Ken Goldberg is a cocreator of the Dexterity Network (Dex-Net), a system for robotic grasping developed at AUTOLAB in affiliation with Berkeley AI Research, the CITRIS People and Robots Initiative, and the Real-Time Intelligent Secure Execution (RISE) Lab, with support from Amazon Robotics, Google, Intel, Samsung, and Toyota Research. He’s also CEO of Ambidextrous Robotics, a company that has raised funding but still considers itself in stealth mode. He also signed the 2018 IEEE letter.

Before Jeff Bezos took the stage at re:Mars last year, Goldberg talked about robotic grasping and how deep learning and simulation data are advancing the field. Control of actuators, friction between grippers, interpretation of perception from sensors, varying centers of mass, and noisy data can make robotic grasping a challenge. But Goldberg said Dex-Net is capable of achieving 400 picks per hour on objects it’s never seen before. A 2016 analysis clocks human performance at roughly 400 to 600 mean picks per hour.

Like XYZ Robotics, Dex-Net claims its systems offer grasping abilities nearly on par with human performance, but the two express this fact in different ways. Chen said 400 picks per hour is incredibly low for logistics customers but also said picking rates can get as high as 900-1,200 picks per hour.

In an interview with VentureBeat last month following a speech at the Re-Work Deep Learning Summit in San Francisco, Goldberg declined to respond to questions about Covariant but talked about the mean picks per hour metric.

“I think everybody’s doing certain deployments, but the question is if it’s in production … that’s where the rubber meets the road. Some of us are working 24 hours a day — that’s where it’s really exciting, and I think [there’s more work in warehouses] starting to happen,” he said.

In addition to picks per hour, Goldberg said companies should consider metrics like double picks — when a robotic grasper picks up two items at once — and the number of items left in bins.

“Under certain circumstances, if we have nice objects and you have a very fast robot, you can get there [human picking rates] ,” Goldberg told VentureBeat last month. “But they say humans are like 650 per hour; that’s an amazing level. It’s very hard to beat humans. We’re very good. We’ve evolved over millions of years.”

Metrics used to measure progress in robotic grasping can vary based on the task. For example, for robots operating in a mission-critical environment like space, accuracy matters above all.

Whatever success metrics companies use to measure progress in robotic grasping, both Chen and Goldberg agree a continued focus on adversarial examples — the kind that continually stump systems — can lead to great progress.
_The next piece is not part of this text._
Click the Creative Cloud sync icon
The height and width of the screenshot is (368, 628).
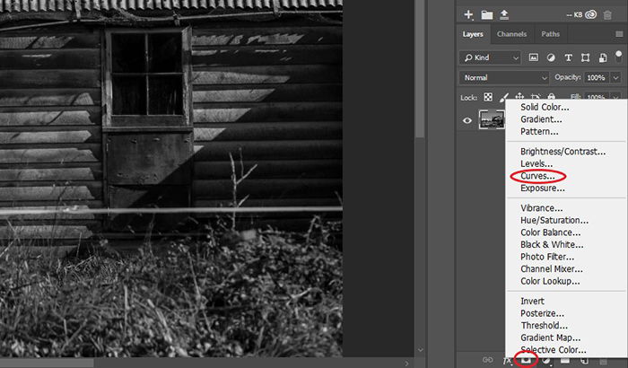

“We actually built adversarial objects that are extremely hard to grasp,” Goldberg told VentureBeat.

In work published last year, Goldberg and co-authors from Berkeley AI Research and AUTOLAB intentionally designed adversarial cubes and other objects. In the case of one adversarial cube, Dex-Net achieved a 0% success rate.

Above: Adversarial objects created by roboticists at UC Berkeley

Chen declined to share specifics about how Covariant approaches adversarial learning, but he said the best learning possibilities lie in hunting for outliers.

“Let’s say the long-tail hard cases normally only occur 1% of the time,” he said. “If you adversarially train for it, then you can make those occur much more often and essentially accelerate your training and make that more efficient.”